Tikhonov regularization is the most common regularization method used to deal with ill-posed problems. The Ridge Regression Training component is developed based on Tikhonov regularization. The component supports sparse and dense data and allows weighted data samples to be used for training. This topic describes how to configure the Ridge Regression Training component.
Limits
You can use the Ridge Regression Training component based only on one of the following computing resources: MaxCompute, Realtime Compute for Apache Flink, or Deep Learning Containers (DLC) of Platform for AI (PAI).
How Tikhonov regularization works
Tikhonov regularization is a biased estimation regression method dedicated to the analysis of collinearity data. It is essentially an improved least squares method. By giving up the unbiasedness of the least squares method, Tikhonov regularization is more realistic and reliable to obtain regression coefficients and fits better with ill-conditioned data than the least squares method. However, Tikhonov regularization also causes partial information loss and reduced accuracy.
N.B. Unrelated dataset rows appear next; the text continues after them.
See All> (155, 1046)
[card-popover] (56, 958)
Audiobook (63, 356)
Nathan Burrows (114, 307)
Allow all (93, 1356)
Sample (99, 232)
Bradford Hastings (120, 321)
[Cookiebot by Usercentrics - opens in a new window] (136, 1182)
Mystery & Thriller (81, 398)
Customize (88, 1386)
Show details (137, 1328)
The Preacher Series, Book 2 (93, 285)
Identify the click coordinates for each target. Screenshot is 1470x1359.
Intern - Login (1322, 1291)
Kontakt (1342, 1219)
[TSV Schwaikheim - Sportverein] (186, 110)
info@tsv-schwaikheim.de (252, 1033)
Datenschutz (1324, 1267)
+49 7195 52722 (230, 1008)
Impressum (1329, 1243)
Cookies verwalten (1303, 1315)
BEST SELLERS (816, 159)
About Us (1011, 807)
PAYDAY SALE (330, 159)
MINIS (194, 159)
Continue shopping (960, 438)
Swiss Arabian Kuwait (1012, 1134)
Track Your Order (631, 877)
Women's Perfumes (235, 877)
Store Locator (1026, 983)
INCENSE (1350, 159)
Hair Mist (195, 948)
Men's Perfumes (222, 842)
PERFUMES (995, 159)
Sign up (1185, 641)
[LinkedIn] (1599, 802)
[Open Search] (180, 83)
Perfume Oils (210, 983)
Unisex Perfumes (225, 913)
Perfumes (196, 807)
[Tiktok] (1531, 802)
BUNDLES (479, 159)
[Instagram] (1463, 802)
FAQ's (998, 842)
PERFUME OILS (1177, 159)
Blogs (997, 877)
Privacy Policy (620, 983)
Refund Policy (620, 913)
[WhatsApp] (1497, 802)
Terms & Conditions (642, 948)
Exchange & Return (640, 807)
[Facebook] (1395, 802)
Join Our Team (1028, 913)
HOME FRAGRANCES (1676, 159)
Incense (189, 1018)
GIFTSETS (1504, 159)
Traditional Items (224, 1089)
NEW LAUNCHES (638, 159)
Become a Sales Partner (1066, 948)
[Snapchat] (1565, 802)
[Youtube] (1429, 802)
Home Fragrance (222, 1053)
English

Configure the component in the PAI console
Input ports
Input port (from left to right)
Data type
Recommended upstream component
Required
data
N/A
Yes
model
N/A
No
Component parameters
Tab
Parameter
Description
Field Setting
labelCol
The name of the label column in the input table.
featureCols
If you have set the vectorCol parameter, this parameter cannot be set.
The feature columns that are used for training.
NoteThe featureCols and vectorCol parameters are mutually exclusive. You can use only one of them to describe the input features of the algorithm.
vectorCol
If you have set the featureCols parameter, this parameter cannot be set.
The name of the vector column.
NoteThe featureCols and vectorCol parameters are mutually exclusive. You can use only one of them to describe the input features of the algorithm.
weightCol
The name of the weight column.
Parameter Setting
lambda
The DOUBLE-typed regularization coefficient.
epsilon
The value that you expect to obtain from the training results before the iteration stops. Default value: 1.0E-6.
LearningRate
The parameter update speed during model training. Default value: 0.1.
maxIter
The maximum number of iterations. Default value: 100.
optimMethod
The optimization method used to improve problem-solving. Valid values:
LBFGS
GD
Newton
SGD
OWLQN
Execution Tuning
Number of Workers
The number of cores. This parameter must be used together with the Memory per worker, unit MB parameter. The value of this parameter must be a positive integer. Valid values: [1,9999].
Memory per worker, unit MB
The memory size of each worker. Valid values: 1024 to 65536. Unit: MB.
Output ports
Output port (from left to right)
Data type
Downstream component
model
Regression model
model information
N/A
N/A
Feature importance
N/A
N/A
linear model weight
N/A
N/A
Configure the component by using code
You can copy the following code to the code editor of the PyAlink Script component. This allows the PyAlink Script component to serve the same purpose as the Ridge Regression Training component.
from pyalink.alink import *
def main(sources, sinks, parameter):
batchData = sources[0]
ridge = RidgeRegTrainBatchOp()\
.setLambda(0.1)\
.setFeatureCols(["f0","f1"])\
.setLabelCol("label")
model = batchData.link(ridge)
model.link(sinks[0])
BatchOperator.execute()